While many Americans may ignore the difference, the message has gotten through to others. Turkey’s President Tayyip Erdogan has a stock message he repeats with delight to audiences of Turkish immigrants throughout Europe. He excoriates assimilation as “cultural ethnic cleansing” while urging immigrants to integrate and become politicians in their new lands.

In Dusseldorf in 2011, Erdogan’s message went like this: “You are part of Germany, but you are also part of our great Turkey … Yes, integrate yourselves into German society but don’t assimilate yourselves. No one has the right to deprive us of our culture and our identity.”

Assimilation and integration correspond respectively to a division some political scientists see between an “ethnic nationalism” and a “civic nationalism.” The first is blood and soil: the nation is defined in terms of shared ancestry; DNA is the uniting factor.

National Identity Is a Global Issue

Civic nationalists, according to Canadian professor Henry Srebrnik (this school of thought is big in Canada) instead “define the nation as an association of people with equal and shared political rights, and an allegiance to similar political procedures. The nation is a political entity, inclusive and liberal. Anyone can, so to speak, join through becoming a citizen.”

America is no more a civic nation than it is an ethnic one. It has a communal culture on which our freedoms depend.

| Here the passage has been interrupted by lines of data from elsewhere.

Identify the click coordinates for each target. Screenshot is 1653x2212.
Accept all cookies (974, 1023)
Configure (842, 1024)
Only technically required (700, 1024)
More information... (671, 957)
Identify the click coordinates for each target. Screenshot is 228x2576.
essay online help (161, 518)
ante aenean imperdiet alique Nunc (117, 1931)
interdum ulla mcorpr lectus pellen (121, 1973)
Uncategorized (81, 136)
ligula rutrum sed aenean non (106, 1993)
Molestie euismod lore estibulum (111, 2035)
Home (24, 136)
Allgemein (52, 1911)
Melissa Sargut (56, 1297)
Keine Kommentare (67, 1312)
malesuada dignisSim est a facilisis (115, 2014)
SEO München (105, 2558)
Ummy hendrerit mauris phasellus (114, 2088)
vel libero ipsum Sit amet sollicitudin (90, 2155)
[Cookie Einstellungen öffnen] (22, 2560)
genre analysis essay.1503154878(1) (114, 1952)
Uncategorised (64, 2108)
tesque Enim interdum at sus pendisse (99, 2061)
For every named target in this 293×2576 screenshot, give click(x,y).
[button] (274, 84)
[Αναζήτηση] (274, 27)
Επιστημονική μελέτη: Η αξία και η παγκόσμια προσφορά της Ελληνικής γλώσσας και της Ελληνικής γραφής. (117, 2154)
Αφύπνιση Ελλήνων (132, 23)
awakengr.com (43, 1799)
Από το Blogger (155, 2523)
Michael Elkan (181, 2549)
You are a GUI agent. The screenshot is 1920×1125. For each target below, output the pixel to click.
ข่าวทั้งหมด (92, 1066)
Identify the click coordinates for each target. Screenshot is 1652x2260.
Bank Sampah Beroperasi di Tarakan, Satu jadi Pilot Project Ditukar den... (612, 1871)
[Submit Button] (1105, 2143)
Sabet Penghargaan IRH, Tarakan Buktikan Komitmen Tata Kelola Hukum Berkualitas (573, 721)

Obama has come under the spell of this type of nationalism. The CAC’s joint venture partner is called Civic Nation, a secretive nonprofit whose website is scant on information about itself. The White House fact sheet announcing the CAC named Soros-funded projects as examples of private-sector commitments to the CAC.

But the civic versus ethnic divide is a false dichotomy. America is no more a civic nation than it is an ethnic one. It has a communal culture on which our freedoms depend. Joining does not require shared DNA, but it does involve more than just naturalizing and suddenly voting. Allegiances “to similar political procedures” lack the emotional bonds that meet the test of time. Americans have an identity that is much deeper than sharing political rights.

Multiculturalism, which pretends what holds a nation together is the mutual recognition and respect of differences, seeks to dissolve those bonds and scorns the shared virtues and traits that give Americans freedom and fortune.

It is no stretch to detect signs of popular angst under the flotsam that passes for headline news. A churning debate over national identity also lies beneath events from Catalonia to Scotland, the European Union referendum in the United Kingdom, and the rise of the Right in France. The natives, as they say, are restless. They know we are creeping toward multiculturalism, and sense that it is, to say the least, the wrong approach.